In recent years, the L.A. Kings have been one of the best teams in hockey. So even though they lost seven of 11 to close the season, they still have a chance to make a deep run in the playoffs.

Why is this team always so dangerous?

“Well, the first thing that comes to mind to me is this: As I look back on my playing days, I wish I could have been around a group like these guys,” Kings analyst Jim Fox said on CBS Sports Radio’s Ferrall on the Bench. “Their approach and their preparation and that mindset, their mental toughness that they have is very apparent. Whether you’re up or down, they just seem to find a way to play very well. Even last year when they didn’t make the playoffs – they missed out in the second-last game of the season – they were right there. But teams were talking, ‘You don’t want to play them.’ It’s the same type of thing (this year) – and it’s their style, too. They play an aggressive, rugged, gritty style, so regardless of whether you beat them or if they beat you, you’re in for a battle. When the playoffs come around, that’s why people consider the Kings always in the mix, always in the talk, because they do have a style that doesn’t really change that much. There’s few highs and lows and they just keep coming at you.”
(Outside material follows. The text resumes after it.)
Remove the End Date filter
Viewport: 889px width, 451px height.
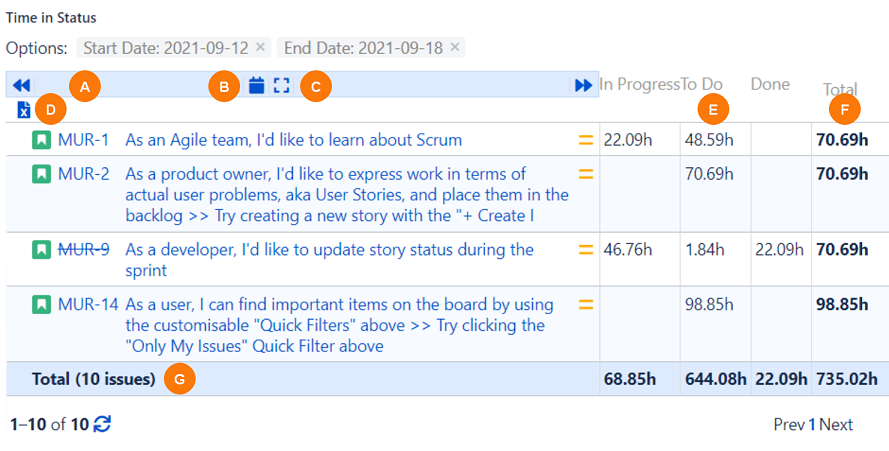455,47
The Kings (48-28-6) host the Sharks (46-30-6) in Game 1 of their opening-round playoff series Thursday at 10:30 p.m. ET. Darryl Sutter is seeking his third Stanley Cup championship in the last five years.
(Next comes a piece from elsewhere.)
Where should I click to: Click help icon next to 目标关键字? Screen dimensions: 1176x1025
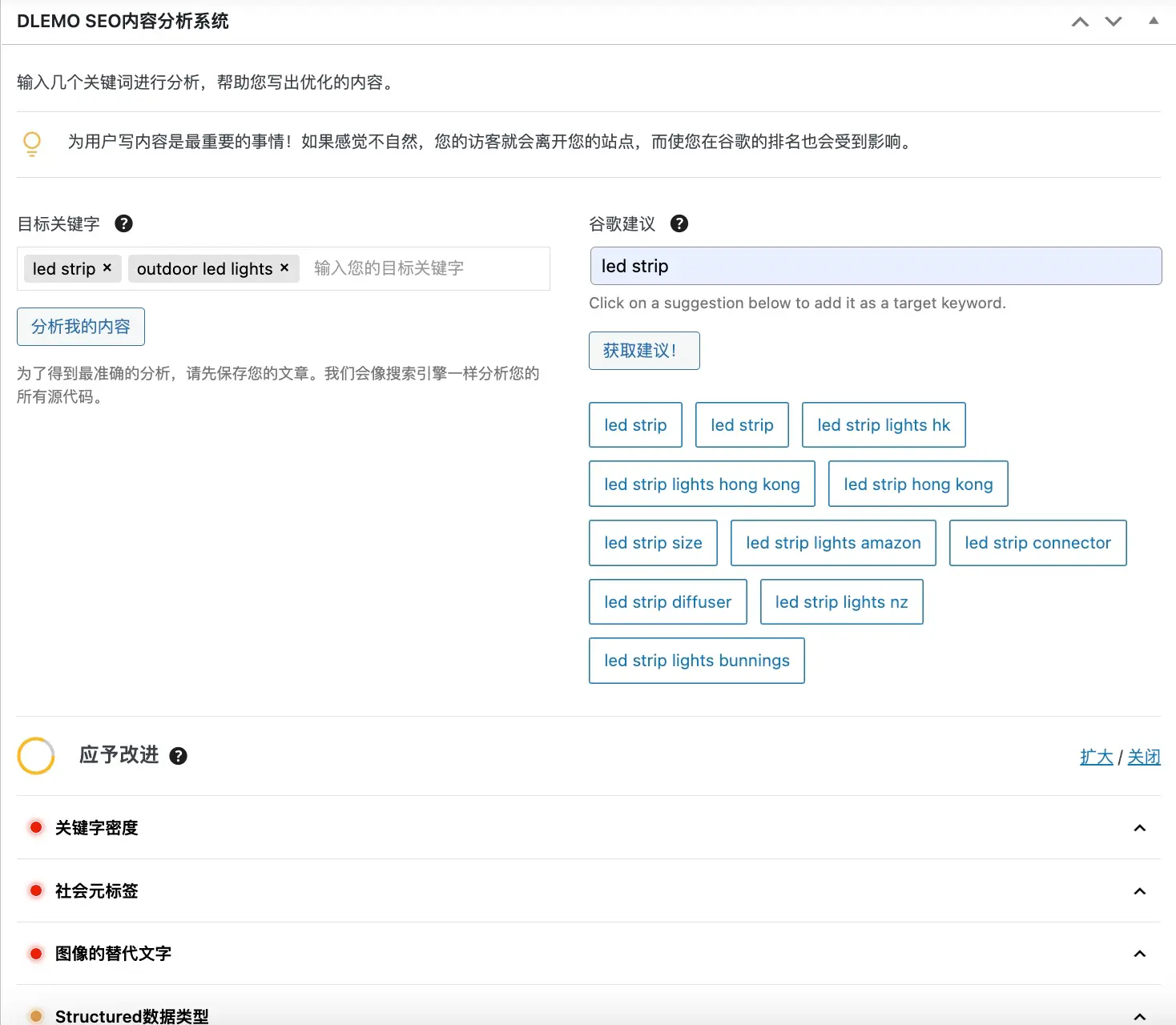123,224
“He sets the tone,” Fox said. “He’s the leader as the coach. He sets the tone. I’m not familiar with many coaches that, on game day, his attitude, personality – they completely change. He becomes a player again. He just focuses in and I think that rubs off on the players. So you can be prepped with the X’s and O’s and the power play and the penalty kill and where you’re supposed to be, but his ability to get them mentally ready to play and mentally ready to sacrifice their bodies – he feels that’s more important than anything else. It’s a well-prepared team, it’s a well-coached team – they do a phenomenal job. But it’s just that feel on the day of the game, and it even increases when you get to the playoffs.”